L'opacité qui entoure feu maître Abdelhak Benabdeljalil ne règne pas que sur sa vie professionnelle, notamment sur son cabinet ; le flou plane aussi sur sa succession. Après le décès du père, le 12 mars 1999 à Casablanca, la famille a hérité quelques sociétés et la dizaine de problèmes qui va avec. D’abord, un trésor qui réclame une dizaine de millions de dirhams d’impôts et un inventaire de la succession qui urge. Aujourd’hui, le fils, Mohamed Othman accuse sa mère et sa sœur de l’avoir «spolié» et d’avoir «détourné plusieurs biens immobiliers». Les deux femmes de la famille Benabdeljalil, elles, se défendent en accusant le fils de «spoliation» et «mauvaise gestion» des sociétés dont il est l’administrateur.

Nous sommes au lendemain des funérailles. La famille est partagée entre le chagrin et les problèmes qui doivent être rapidement réglés. Mohamed Othman, alors étudiant en France, signe une procuration à sa mère Amina El Fayache Benabdeljalil, qui doit gérer quelques sociétés civiles immobilières (SCI) et faire face à l’absence d’un inventaire de la succession de feu Abdelhak Benabdeljalil. Bien avant les problèmes qui vont découler de cette procuration, la famille fait face à ce qui semble se dessiner comme une affaire de spoliation immobilière.

Affaire Picmar : spoliation ou manque d’information ?

En effet, l’avocat était propriétaire d’un tiers des actions d’une SCI, au nom de Picmar, qui détient des terrains immobiliers situés à Bouznika. Au lendemain de son décès, ses héritiers apprennent que l’entreprise Picmar est en passe d’être liquidée. «Mon père possèdait 33% de cette société immobilière. Aujourd’hui, c’est l’actuel Hay Othman, soit 12 hectares et plus de 500 lots de terrain, mais on nous a tout pris», nous confie le cadet de la famille Benabdeljalil. Sa sœur Aicha préfère parler d’une «tentative de spoliation» : «On n’est pas allé en justice pour réclamer nos droits», nous précise-t-elle.

Une situation qui s’explique par le bras de fer opposant les Benabdeljalil aux avocats du Barreau de Casablanca. Selon les trois membres de la famille, plusieurs hommes de loi se sont emparés de ce dossier avant de se désister.
────────────────────────────────────────
__ACTIONS À MENER__
- A) Veuillez nommer tous les membres de la famille Benabdeljalil désignés par leur prénom ou leur nom dans l'extrait sur la succession Benabdeljalil.
- B) Reprenez le passage de l'extrait sur la succession Benabdeljalil compris entre « L'opacité qui entoure » et « il est l’administrateur. », bornes incluses, en changeant « dizaine » en « vingtaine ».
- C) Répondez, d'après l'extrait sur la succession Benabdeljalil :
(i) À quelle date Abdelhak Benabdeljalil est-il décédé ?
(ii) Quelle part de la SCI Picmar l'avocat détenait-il ?
(iii) Où se trouvent les terrains détenus par Picmar ?
Les items qui suivent sont indépendants de l'extrait sur la succession Benabdeljalil.
────────────────────────────────────────
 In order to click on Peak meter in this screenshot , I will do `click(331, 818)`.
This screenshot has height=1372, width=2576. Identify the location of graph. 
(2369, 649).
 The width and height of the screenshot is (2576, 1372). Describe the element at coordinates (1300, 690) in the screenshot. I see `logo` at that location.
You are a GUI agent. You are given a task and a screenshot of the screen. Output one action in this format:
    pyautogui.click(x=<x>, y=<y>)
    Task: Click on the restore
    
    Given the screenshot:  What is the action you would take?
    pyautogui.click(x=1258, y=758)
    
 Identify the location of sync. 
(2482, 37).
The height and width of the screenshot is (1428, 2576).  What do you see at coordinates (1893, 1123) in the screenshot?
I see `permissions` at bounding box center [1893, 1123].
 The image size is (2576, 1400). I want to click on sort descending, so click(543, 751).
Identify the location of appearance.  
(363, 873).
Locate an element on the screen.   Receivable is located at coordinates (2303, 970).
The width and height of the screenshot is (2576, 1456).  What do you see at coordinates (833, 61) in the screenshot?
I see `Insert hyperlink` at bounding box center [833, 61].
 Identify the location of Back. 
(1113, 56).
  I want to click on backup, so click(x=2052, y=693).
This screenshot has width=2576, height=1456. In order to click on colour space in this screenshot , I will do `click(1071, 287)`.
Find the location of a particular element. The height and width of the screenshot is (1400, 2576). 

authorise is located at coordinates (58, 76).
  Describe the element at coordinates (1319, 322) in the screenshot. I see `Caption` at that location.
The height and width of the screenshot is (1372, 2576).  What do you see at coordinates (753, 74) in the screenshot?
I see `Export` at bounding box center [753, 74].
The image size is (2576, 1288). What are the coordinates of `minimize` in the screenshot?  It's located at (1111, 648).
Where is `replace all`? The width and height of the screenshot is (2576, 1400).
────────────────────────────────────────
__RÉPONSES__
- A) Abdelhak Benabdeljalil, Mohamed Othman, Amina El Fayache Benabdeljalil, Aicha

- B)
L'opacité qui entoure feu maître Abdelhak Benabdeljalil ne règne pas que sur sa vie professionnelle, notamment sur son cabinet ; le flou plane aussi sur sa succession. Après le décès du père, le 12 mars 1999 à Casablanca, la famille a hérité quelques sociétés et la vingtaine de problèmes qui va avec. D’abord, un trésor qui réclame une vingtaine de millions de dirhams d’impôts et un inventaire de la succession qui urge. Aujourd’hui, le fils, Mohamed Othman accuse sa mère et sa sœur de l’avoir «spolié» et d’avoir «détourné plusieurs biens immobiliers». Les deux femmes de la famille Benabdeljalil, elles, se défendent en accusant le fils de «spoliation» et «mauvaise gestion» des sociétés dont il est l’administrateur.

- C)
(i) Le 12 mars 1999.
(ii) Un tiers des actions, soit 33 %.
(iii) À Bouznika.